Hi! On 9/17/11 2:39 PM, Richard Quadling wrote:
An interface is the absolute here. Sub classes (the super class being abstract or otherwise), should be able to define MORE parameters (with or without default values). Otherwise they aren't extending, but implementing - and for me that's the role of an interface.
No, this is not correct. Requiring more parameters, despite seeming like "extending", is actually not extension but additional restriction - if you had function with 1 param, you could call it as foo(1) or foo(1,2) (in the second case 2 would be ignored) but if you add second parameter now only foo(1,2) works. The new method is more restrictive than the old one, and that shouldn't happen in proper OO.

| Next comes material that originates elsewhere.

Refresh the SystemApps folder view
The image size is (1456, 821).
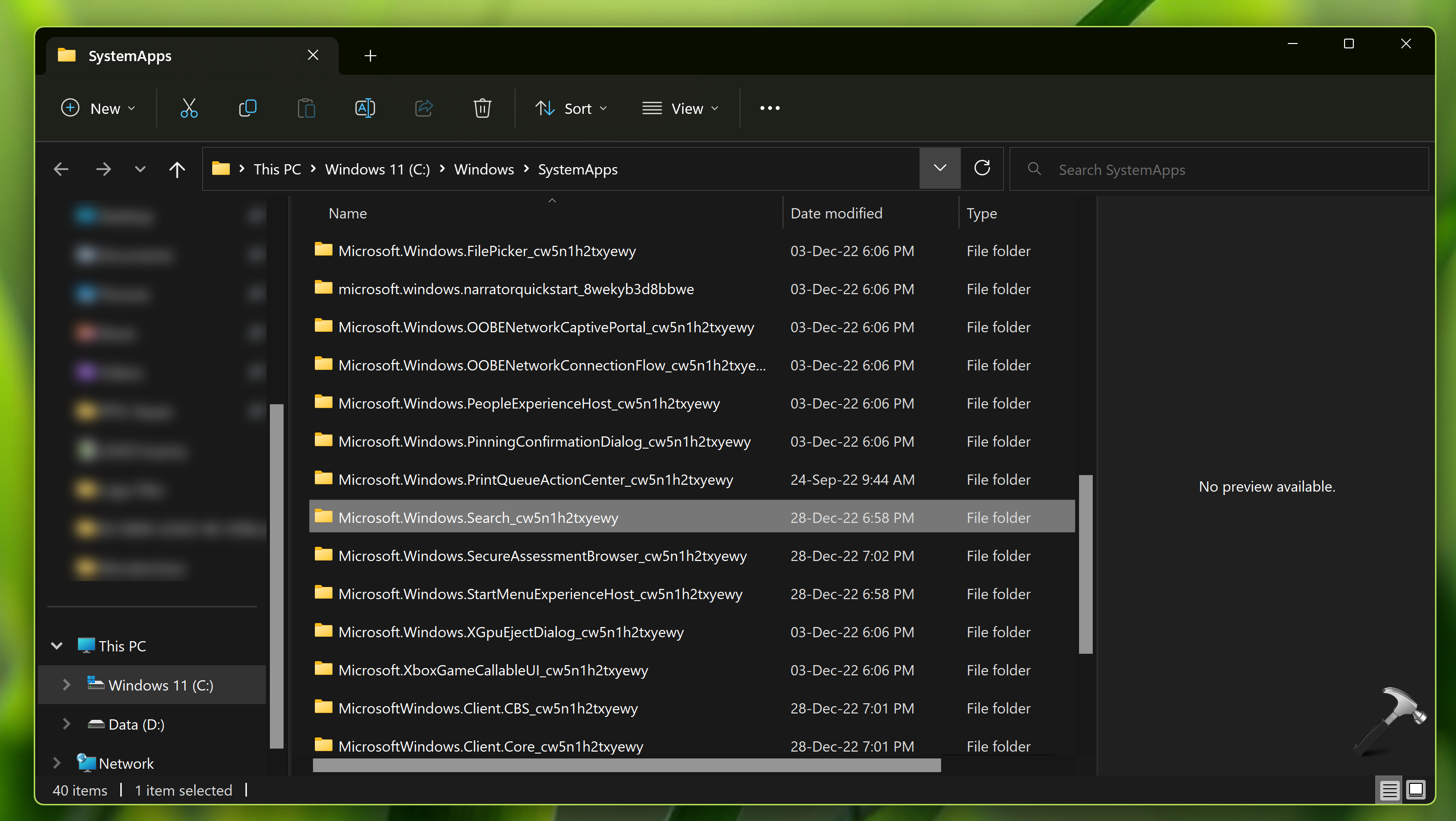[x=982, y=169]
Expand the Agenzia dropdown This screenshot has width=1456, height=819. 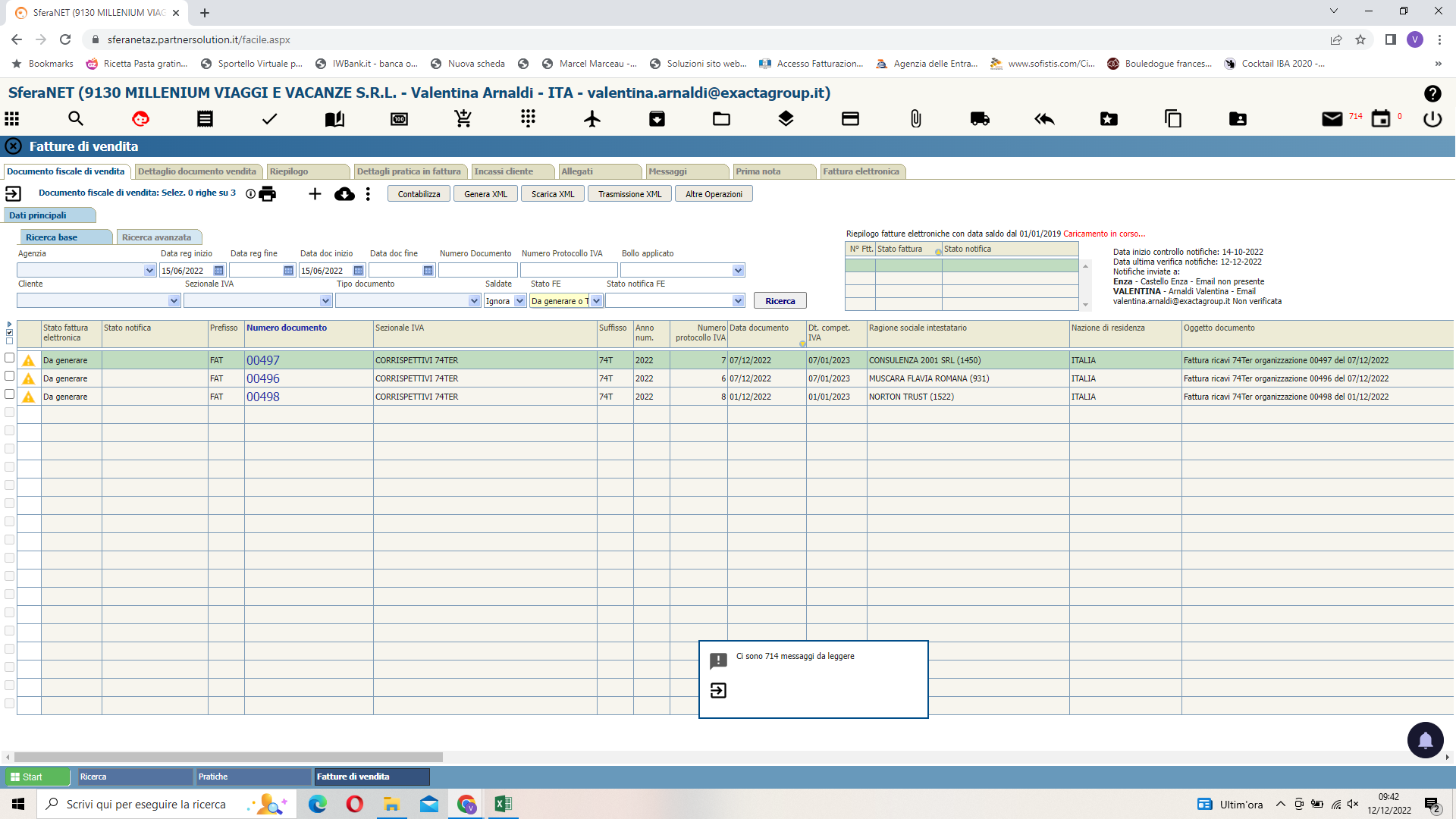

It is only interfaces that guarantee things because the interface IS the guarantee. A class isn't beholden to anything it inherits. You can override methods, completely obscuring the super class if you so want.
This is a wrong thing to do and should be avoided at all costs. Or, putting it other way, if you want to do this, do not use inheritance, it's not for that. By using inheritance, you agree to a contract that says "this class is at least as good as the base class, but maybe also better". Violating this contract is setting yourself up for all kinds of trouble.
A subclass can completely divorce itself from the superclass.
It "can", technically, but it should not. Of course, we can not control it, except for most basic cases, but at least in basic cases we can.
Now, I have absolutely no idea where separate treatment of abstract and non-abstract classes came from - can anybody explain that (preferably people that actually implemented that)?